The Montreal Gazette reports, “A crowd of 250,000 people or more (perhaps up to 300,000 people) inched its way through downtown and onto Mount Royal Sunday afternoon in what was Quebec’s largest-ever Earth Day march.” CJAD Montreal notes, “The marchers gathered early this afternoon at the Place des Festivals, near Place des Arts, and then made their way up Bleury St./Park Ave. to Mount Royal park. At one point, the street was jammed with people the entire length of the planned route.” CBC adds, “The march was so massive that, more than two hours after it began, a large crowd was still waiting to begin at the starting point.”
The Gazette article highlights, “Sunday’s event was a peaceful, family-oriented rally that drew activists from around the province, who had come with a variety of complaints about the federal and provincial governments’ handling of environmental issues. They waved Quebec flags, carried banners that read ‘La terre n’est pas à vendre’ and ‘Harper = dictateur’ and blasted Quebec Premier Jean Charest for his Plan Nord project for oil and gas exploration in the north.”
“‘The student protests seem to have sparked a larger feeling of malaise, of protest, among Quebecers’, said Claudine Allaire, a senior citizen from the Laurentians…” The Toronto Sun adds, “Sunday’s march, along with the massive demonstration in mid-March against tuition hikes and the almost-daily student protests across province, make it increasingly difficult to deny the contention among student leaders that the province is undergoing a ‘Quebec Spring’. The ‘Quebec Spring’ idea references the popular revolts over the past two years in countries in the Middle East and North Africa.” While the Canadian Press notes, “Many people at the march said they believed Quebec needs another quiet revolution, much like the movement in the sixties that brought sweeping changes to the province. They are calling for a ‘Printemps Erable’, a Quebec spring.”
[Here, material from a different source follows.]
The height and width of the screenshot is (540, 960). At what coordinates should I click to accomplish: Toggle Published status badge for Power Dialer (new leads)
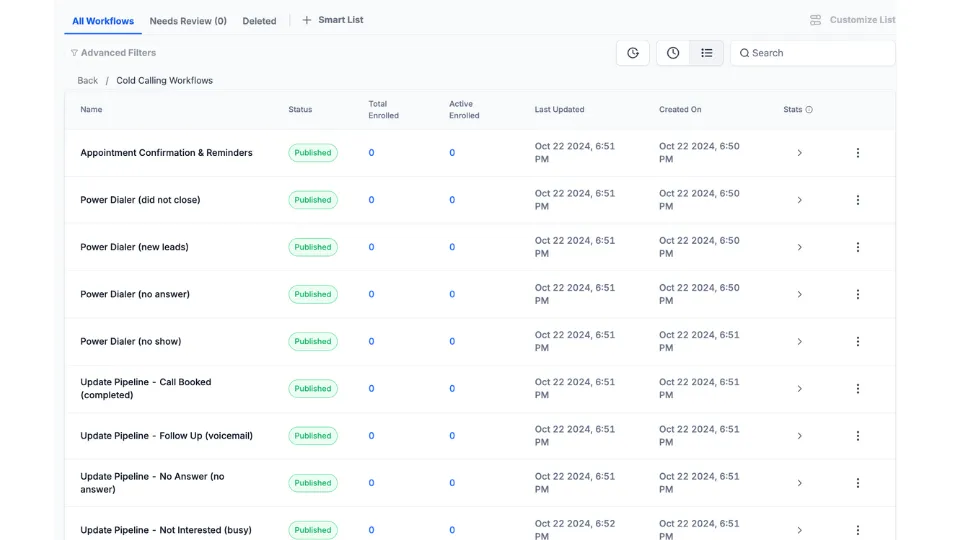click(x=313, y=247)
CBC also notes, “Opposition Leader Tom Mulcair joined the march, remarking on the environmental ‘debt’ the modern world has accumulated in the last generation. ‘We are creating the most important ecological, economic and social debt in history that future generations will have to bear’, Mulcair said as he signed a petition…” That petition says, “We gather to denounce this country’s withdrawal from the Kyoto Protocol, the degradation of our environment due to oil sands development, the current non-sustainable operating models for mining and forestry, the high-risk exploitation of shale gas, oil, and uranium and the use of nuclear energy in our territory…”
The groups that organized the day include Alter Citoyens, Alternatives, Association québécoise de lutte contre la pollution atmosphérique (AQLPA), Centrale des syndicats du Québec (CSQ), Commun, Confédération des syndicats nationaux (CSN), Centre d’écologie urbaine de Montréal, Équiterre, FarWeb.tv, Fédération des travailleurs et travailleuses du Québec (FTQ), Fondation David Suzuki, Greenpeace, Jour de la Terre Québec, Maison du développement durable, Nature Québec and Piknic Electronik.